EMS Dead Horses

We spend a lot of time beating the proverbial dead horse.

Seriously.

The trade mags and webpages and forums are full of those dead horses.

More recently we’ve seen a new article pop up in JEMS attempting to answer the question if we diagnose or merely form an impression. We seem to rehash the debate every 8-12 months.

My answer is yes we do in the legal sense of the word, but Medicare doesn’t pay us like they pay doctors for diagnosing a problem and fixing it. We get paid for transport and whatever we do during transport at significantly lower rates. The article in question seems to make an attempt to answer why we don’t get paid that way.

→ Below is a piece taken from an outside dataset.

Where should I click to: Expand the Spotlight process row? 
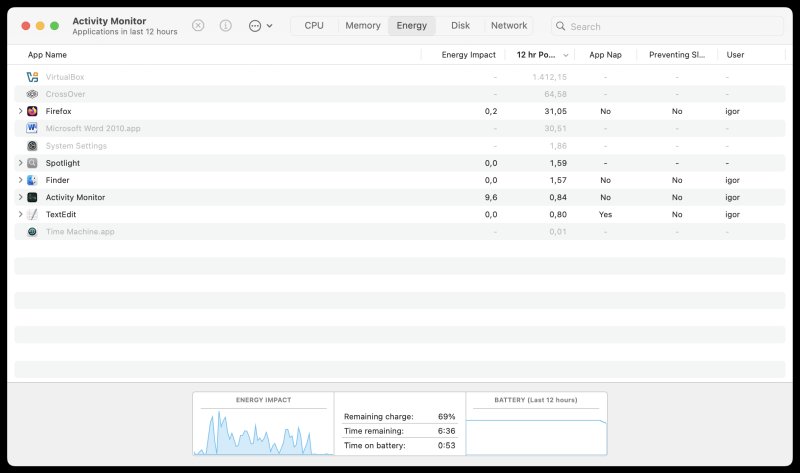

If you could answer that question it would be one for the ages. The answer to me is pretty obvious that in the eyes of the politicians that make the laws that we all have to follow to stay in business and out of prison that an ambulance has one purpose and that is to transport, and they assume that when someone calls 911 that they have a life threatening emergency that REQUIRES transport.

They don’t take into account that perhaps 10% of EMS calls in a certain place are really on emergencies, and most calls that result in transport are non-emergent or a result of neglect of a chronic condition. They assume that all 911 calls result in transport, even though most calls could do with a bit of education (albeit temporary) and maybe some advice. But we don’t get paid to give out advice.

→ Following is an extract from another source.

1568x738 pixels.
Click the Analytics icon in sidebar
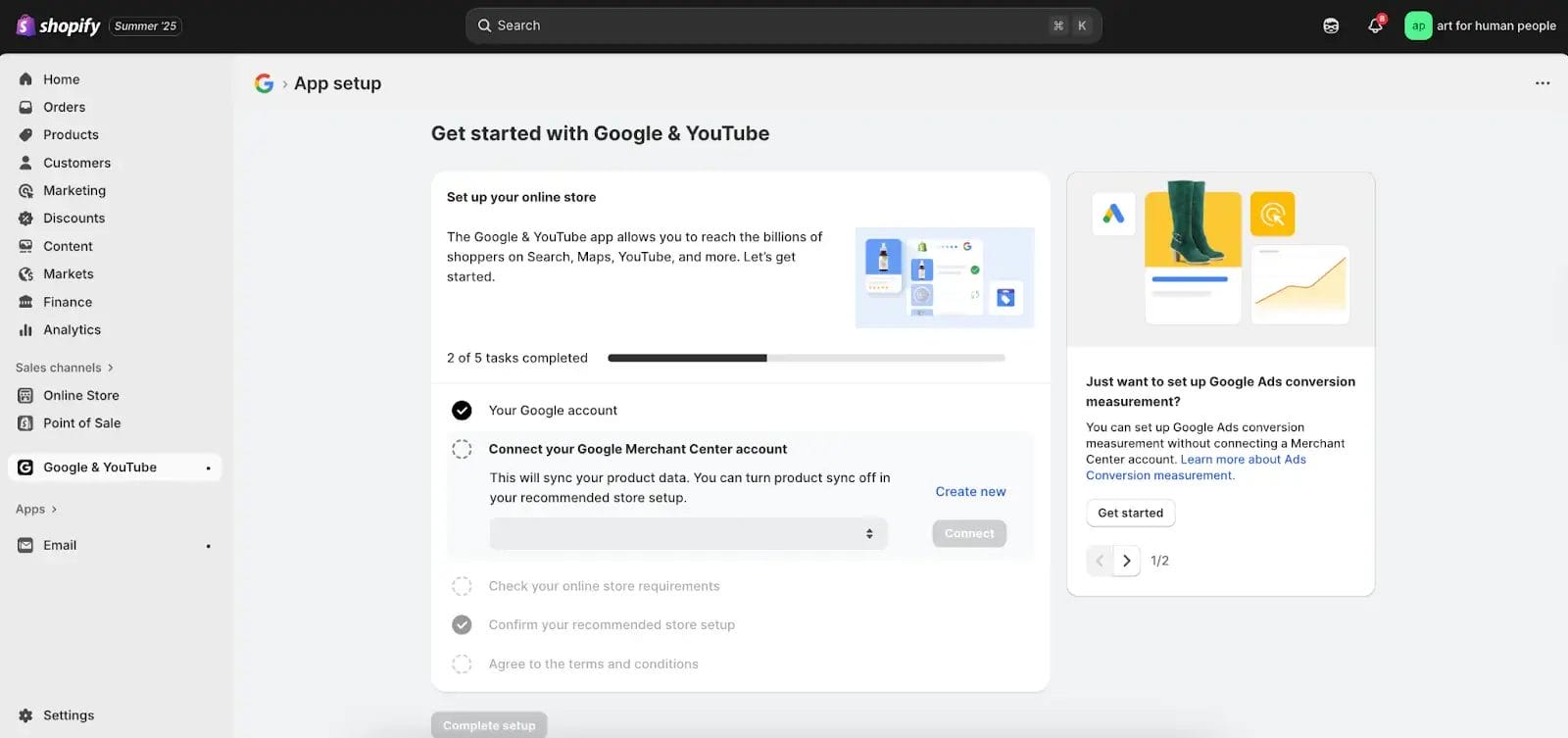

Not to mention a service that gives out advice and not a transport is sometimes open to civil liabilities when they get it wrong, which the fear of liability in leaving them there often spurs transports even for routine complaints that a hospital can do nothing to help like common colds and minor orthopedic injuries.

Any program to reduce non-emergent 911 calls would also require overcoming cultural obstacles. It is a relatively known fact that in places with high levels of generational or ingrained poverty that non-emergent 911 calls are often the only way perceived by that community to gain access to health care. So far, programs focused on education against that obstacle have been unsuccessful, and probably the only solution is direct and consistent intervention.

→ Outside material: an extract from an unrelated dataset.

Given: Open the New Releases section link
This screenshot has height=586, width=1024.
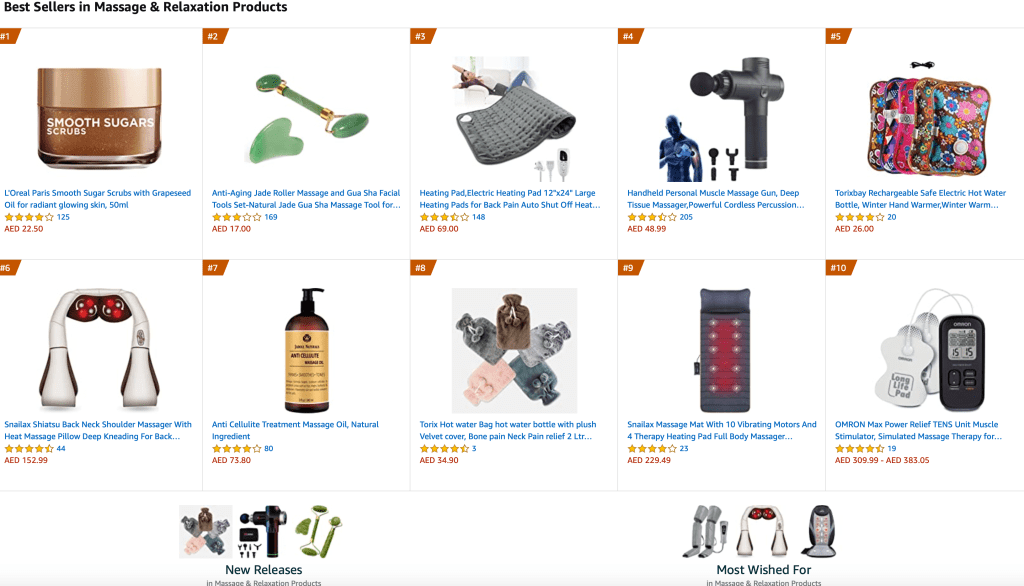Looking at the screenshot, I should coord(264,570).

See? Plenty of dead horses beaten in any discussion about solving problems that faces the ways and reasons we get reimbursed as well as any problems we have regarding unnecessary transports and civil liability. The only way we are going to remove the beaten horses is to fix the problems, and with the way the power brokers in Washington are playing and us chasing our tails over semantics and identity, they are topics that will likely never get fixed.